A Cal Poly Pomona assistant professor is one of 26 in the U.S. to win a 2025 Andrew Carnegie Fellowship.
Aaron Cayer, an assistant professor of architecture at Cal Poly Pomona, was the only fellow in architecture, a university news release states.
The Andrew Carnegie Fellows Program is administered by the Carnegie Corporation of New York and supports “high-caliber scholarly research focused on the most pressing issues of our time,” the release states.
This year’s fellows will seek solutions to the nation’s political polarization, the release states.
Cayer teaches the history of architects and the profession, including how they contribute and respond to inequality in the world, the release states. The $200,000 award will allow Cayer and students to “examine the ways that architecture, engineering and construction firms — and the buildings they produce — influence politics in American communities,” according to the release.

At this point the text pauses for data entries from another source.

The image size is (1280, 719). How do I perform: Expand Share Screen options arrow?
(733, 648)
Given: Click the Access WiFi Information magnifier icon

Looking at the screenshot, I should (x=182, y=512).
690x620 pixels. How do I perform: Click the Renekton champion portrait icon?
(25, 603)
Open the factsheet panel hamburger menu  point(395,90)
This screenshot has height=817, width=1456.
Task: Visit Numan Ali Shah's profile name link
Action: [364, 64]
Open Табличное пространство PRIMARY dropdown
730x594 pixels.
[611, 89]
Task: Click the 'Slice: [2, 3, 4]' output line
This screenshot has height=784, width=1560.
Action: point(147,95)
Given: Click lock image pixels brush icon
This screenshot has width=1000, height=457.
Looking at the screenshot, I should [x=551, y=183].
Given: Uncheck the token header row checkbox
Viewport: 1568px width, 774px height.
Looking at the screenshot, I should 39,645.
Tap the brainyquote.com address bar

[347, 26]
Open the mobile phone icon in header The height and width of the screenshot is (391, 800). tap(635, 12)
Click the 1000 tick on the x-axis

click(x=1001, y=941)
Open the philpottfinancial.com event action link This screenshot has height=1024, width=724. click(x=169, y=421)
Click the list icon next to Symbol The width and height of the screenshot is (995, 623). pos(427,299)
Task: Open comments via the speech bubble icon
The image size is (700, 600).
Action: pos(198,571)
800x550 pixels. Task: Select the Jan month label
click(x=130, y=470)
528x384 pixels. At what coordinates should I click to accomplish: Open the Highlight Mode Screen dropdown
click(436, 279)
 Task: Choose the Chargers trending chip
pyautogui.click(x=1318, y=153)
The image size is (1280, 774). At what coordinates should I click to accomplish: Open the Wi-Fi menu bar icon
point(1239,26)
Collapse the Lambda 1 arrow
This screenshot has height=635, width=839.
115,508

“The architecture profession, like most design schools today, clings to ideas that architects shape the world mainly through their signature designs or aesthetics,” Cayer said in the release. “But their greatest economic and political power has historically come from the infrastructural projects and business models we tend to overlook. I think it’s important to understand these projects — and the policies and companies behind them — because they produce and sustain the inequities and divisions that then determine our politics.”
Cayer, who lives in Los Angeles, has won previous awards and fellowships, including the 2024 Rome Prize, which honors architects, artists, scholars and designers; and the Kristine Fallon Prize from the International Archive of Women in Architecture.